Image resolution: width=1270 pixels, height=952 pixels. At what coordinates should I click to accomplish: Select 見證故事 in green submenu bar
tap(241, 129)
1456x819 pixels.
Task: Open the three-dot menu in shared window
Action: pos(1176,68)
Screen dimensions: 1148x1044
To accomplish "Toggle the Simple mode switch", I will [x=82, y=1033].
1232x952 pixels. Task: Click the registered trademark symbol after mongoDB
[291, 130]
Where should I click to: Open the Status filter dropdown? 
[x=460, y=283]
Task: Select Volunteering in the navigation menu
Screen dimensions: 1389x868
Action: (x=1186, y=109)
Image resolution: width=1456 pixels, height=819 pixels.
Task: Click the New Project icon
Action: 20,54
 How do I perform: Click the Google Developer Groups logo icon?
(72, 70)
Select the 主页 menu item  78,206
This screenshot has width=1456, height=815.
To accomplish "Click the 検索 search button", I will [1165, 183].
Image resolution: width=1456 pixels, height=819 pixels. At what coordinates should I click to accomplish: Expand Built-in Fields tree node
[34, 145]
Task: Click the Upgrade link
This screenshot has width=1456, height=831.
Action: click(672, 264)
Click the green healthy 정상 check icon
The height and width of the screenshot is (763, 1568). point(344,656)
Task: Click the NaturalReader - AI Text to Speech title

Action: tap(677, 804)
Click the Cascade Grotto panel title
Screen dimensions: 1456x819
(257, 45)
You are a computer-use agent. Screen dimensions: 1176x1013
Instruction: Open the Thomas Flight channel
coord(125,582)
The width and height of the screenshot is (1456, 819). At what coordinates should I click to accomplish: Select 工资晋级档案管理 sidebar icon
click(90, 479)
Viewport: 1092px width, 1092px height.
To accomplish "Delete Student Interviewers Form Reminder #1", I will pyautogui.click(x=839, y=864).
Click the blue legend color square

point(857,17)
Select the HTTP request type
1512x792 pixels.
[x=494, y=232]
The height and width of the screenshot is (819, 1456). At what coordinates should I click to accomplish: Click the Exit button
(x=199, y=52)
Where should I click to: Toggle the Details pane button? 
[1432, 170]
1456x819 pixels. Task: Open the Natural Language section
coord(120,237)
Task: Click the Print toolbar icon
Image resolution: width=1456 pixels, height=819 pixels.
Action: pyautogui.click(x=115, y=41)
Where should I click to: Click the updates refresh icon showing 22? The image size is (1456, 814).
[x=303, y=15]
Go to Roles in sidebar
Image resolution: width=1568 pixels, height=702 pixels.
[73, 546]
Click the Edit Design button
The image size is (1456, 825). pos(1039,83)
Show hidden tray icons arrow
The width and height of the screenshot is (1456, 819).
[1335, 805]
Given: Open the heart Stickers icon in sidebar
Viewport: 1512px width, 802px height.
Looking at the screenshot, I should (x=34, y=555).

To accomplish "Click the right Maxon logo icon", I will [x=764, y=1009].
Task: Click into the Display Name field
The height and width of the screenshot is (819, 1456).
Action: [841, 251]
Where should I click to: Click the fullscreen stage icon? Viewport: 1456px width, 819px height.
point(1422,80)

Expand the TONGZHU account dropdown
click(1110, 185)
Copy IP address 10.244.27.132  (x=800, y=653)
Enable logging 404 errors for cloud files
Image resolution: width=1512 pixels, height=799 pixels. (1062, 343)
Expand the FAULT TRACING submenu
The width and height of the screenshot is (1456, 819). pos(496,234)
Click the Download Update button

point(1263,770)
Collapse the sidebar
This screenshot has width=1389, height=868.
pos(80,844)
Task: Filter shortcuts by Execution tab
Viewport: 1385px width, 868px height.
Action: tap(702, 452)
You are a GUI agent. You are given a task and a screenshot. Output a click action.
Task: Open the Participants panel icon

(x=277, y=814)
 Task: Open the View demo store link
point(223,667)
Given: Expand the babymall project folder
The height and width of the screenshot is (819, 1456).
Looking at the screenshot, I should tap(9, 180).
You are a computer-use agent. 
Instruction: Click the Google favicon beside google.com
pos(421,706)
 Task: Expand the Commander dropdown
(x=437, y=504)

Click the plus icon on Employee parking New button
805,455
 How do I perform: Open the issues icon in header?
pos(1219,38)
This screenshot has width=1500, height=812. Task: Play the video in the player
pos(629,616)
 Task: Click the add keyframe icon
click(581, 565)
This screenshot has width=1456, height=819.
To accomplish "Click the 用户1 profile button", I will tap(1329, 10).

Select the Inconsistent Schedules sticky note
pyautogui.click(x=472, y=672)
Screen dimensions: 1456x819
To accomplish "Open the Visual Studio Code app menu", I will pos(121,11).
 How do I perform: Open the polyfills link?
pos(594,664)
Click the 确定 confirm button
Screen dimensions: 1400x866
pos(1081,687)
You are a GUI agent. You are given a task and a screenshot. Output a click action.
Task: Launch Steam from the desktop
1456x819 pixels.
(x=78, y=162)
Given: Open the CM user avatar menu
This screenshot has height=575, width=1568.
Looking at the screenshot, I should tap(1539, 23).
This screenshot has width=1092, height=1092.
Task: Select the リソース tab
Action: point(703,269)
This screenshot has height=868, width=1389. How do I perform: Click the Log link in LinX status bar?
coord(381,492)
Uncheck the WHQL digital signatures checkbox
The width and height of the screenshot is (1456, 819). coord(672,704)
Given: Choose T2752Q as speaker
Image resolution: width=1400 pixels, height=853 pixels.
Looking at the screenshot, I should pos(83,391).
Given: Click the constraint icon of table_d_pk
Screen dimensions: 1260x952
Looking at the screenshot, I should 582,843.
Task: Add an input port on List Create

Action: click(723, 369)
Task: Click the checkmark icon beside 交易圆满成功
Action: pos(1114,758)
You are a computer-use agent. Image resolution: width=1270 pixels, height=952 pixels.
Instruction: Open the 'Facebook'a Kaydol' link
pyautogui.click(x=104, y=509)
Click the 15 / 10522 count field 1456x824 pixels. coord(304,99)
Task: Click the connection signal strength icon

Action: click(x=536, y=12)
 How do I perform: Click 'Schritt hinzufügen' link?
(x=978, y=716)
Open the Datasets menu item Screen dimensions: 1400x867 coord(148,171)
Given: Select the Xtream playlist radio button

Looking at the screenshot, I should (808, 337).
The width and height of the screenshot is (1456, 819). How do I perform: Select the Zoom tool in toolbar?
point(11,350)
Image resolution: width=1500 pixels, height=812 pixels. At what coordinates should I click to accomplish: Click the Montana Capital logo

__________

_What is being asked_: Please, from the material above, copy only the lines from the line with "Screen dimensions: 1148x1044" up to and including the line with "Go to Roles in sidebar", exactly as written.

_Output_:
Screen dimensions: 1148x1044
To accomplish "Toggle the Simple mode switch", I will [x=82, y=1033].
1232x952 pixels. Task: Click the registered trademark symbol after mongoDB
[291, 130]
Where should I click to: Open the Status filter dropdown? 
[x=460, y=283]
Task: Select Volunteering in the navigation menu
Screen dimensions: 1389x868
Action: (x=1186, y=109)
Image resolution: width=1456 pixels, height=819 pixels.
Task: Click the New Project icon
Action: 20,54
 How do I perform: Click the Google Developer Groups logo icon?
(72, 70)
Select the 主页 menu item  78,206
This screenshot has width=1456, height=815.
To accomplish "Click the 検索 search button", I will [1165, 183].
Image resolution: width=1456 pixels, height=819 pixels. At what coordinates should I click to accomplish: Expand Built-in Fields tree node
[34, 145]
Task: Click the Upgrade link
This screenshot has width=1456, height=831.
Action: click(672, 264)
Click the green healthy 정상 check icon
The height and width of the screenshot is (763, 1568). point(344,656)
Task: Click the NaturalReader - AI Text to Speech title

Action: tap(677, 804)
Click the Cascade Grotto panel title
Screen dimensions: 1456x819
(257, 45)
You are a computer-use agent. Screen dimensions: 1176x1013
Instruction: Open the Thomas Flight channel
coord(125,582)
The width and height of the screenshot is (1456, 819). At what coordinates should I click to accomplish: Select 工资晋级档案管理 sidebar icon
click(90, 479)
Viewport: 1092px width, 1092px height.
To accomplish "Delete Student Interviewers Form Reminder #1", I will pyautogui.click(x=839, y=864).
Click the blue legend color square

point(857,17)
Select the HTTP request type
1512x792 pixels.
[x=494, y=232]
The height and width of the screenshot is (819, 1456). At what coordinates should I click to accomplish: Click the Exit button
(x=199, y=52)
Where should I click to: Toggle the Details pane button? 
[1432, 170]
1456x819 pixels. Task: Open the Natural Language section
coord(120,237)
Task: Click the Print toolbar icon
Image resolution: width=1456 pixels, height=819 pixels.
Action: pyautogui.click(x=115, y=41)
Where should I click to: Click the updates refresh icon showing 22? The image size is (1456, 814).
[x=303, y=15]
Go to Roles in sidebar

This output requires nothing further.